Having your images stolen online is not an “if,” but a “when” will it happen type of situation that you should be prepared to take action on. If you plan to run a photography business then you should plan to hire a lawyer now and again. If you cannot hire one then you should marry one, trade photos with one or be best friends with one.
I get a weekly email from photographers who have their images stolen and used on a site that appears to generate revenue. Several months ago I ran into this primer called Photography, Copyright, and the Law written by Carolyn E. Wright the photoattorney.com and published on Ken Kaminesky’s blog (Read the entire post here). This excerpt from the post answers the question of what to do when you are infringed upon:
Q: What happens when a copyrighted photo is used without permission?
You have several options when you find that your photo has been infringed.
Option #1 – Do Nothing
You always have the option of doing nothing. If the infringer is in a foreign country where infringements are rampant and difficult to enforce or is a small website with little traffic, you may decide that it’s not worth your time and effort to fight the infringement.
Option # 2 – Request a Photo Credit
…if the website would provide a marketing outlet for you, you may only want the infringer to give you proper credit. If so, write the infringer a letter officially giving her the right to use the image. Be sure to designate the parameters of that use, such as who, what, why, when and where – see my blog entry here for more information. Include the condition that the infringer post a photo credit with a copyright notice on or adjacent to the use. You may also require the infringer to add a link to your website. You may get subsequent work from the infringer or others.

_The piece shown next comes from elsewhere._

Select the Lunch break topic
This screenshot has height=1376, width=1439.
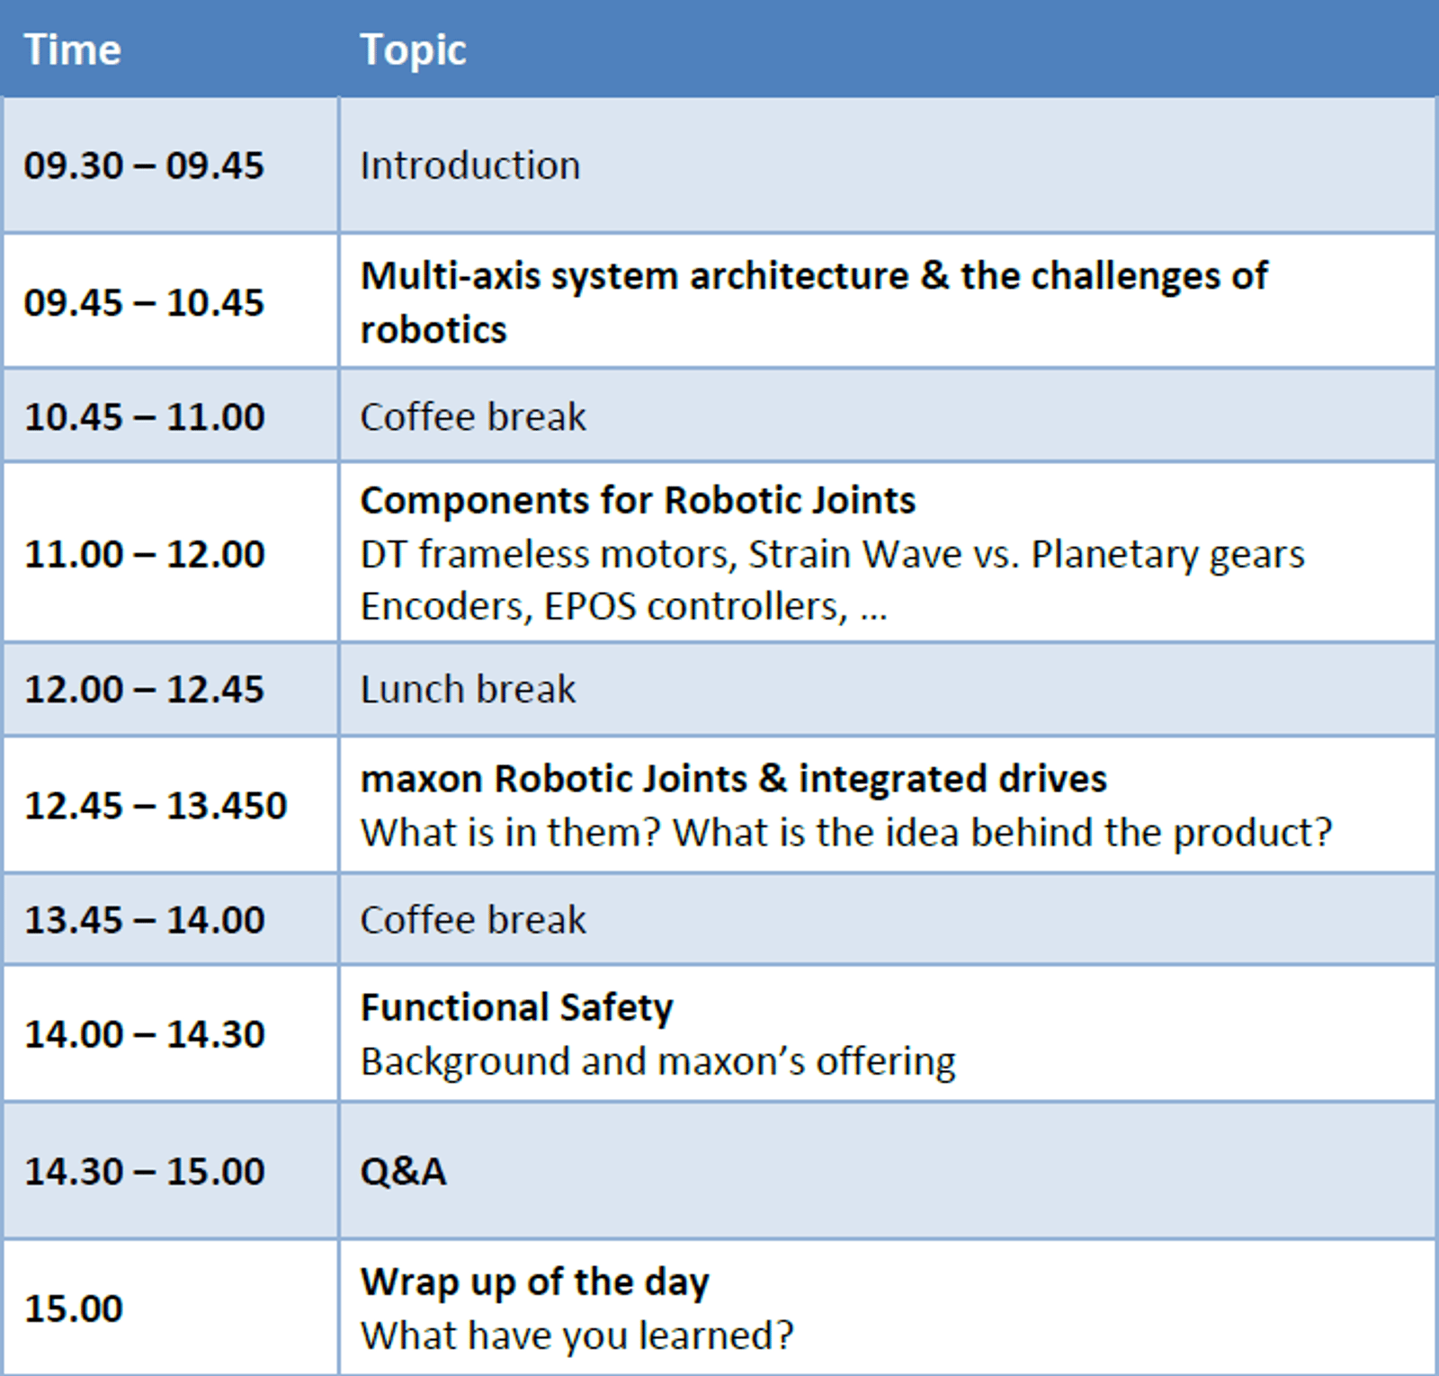[468, 690]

Option #3 – Prepare a DMCA Take-Down Notice
Purusant to the U.S. Digital Millennium Copyright Act (“DMCA”) enacted in 1998, the Internet Service Provider (“ISP”) that hosts a website is not liable for transmitting information that infringes a copyright only if the ISP removes the infringing materials from a user’s website after receiving proper notice of the violation. The notice must: be in writing, be signed by the copyright owner or the owner’s agent, identify the copyrighted work claimed to be infringed (or list of infringements from the same site) and identify the material that is infringing the work. Additionally, the notice must include the complaining party’s contact information, a statement that the complaint is made in “good faith,” and a statement, under penalty of perjury, that the information contained in the notification is accurate and that the complainer has the right to proceed (because he is the copyright owner or agent). Check my article at here to learn more about how to prepare a DMCA take-down notice. Even if you don’t reside in the U.S., you may use this great tool to stop an infringer whose ISP is in the U.S. from using your work.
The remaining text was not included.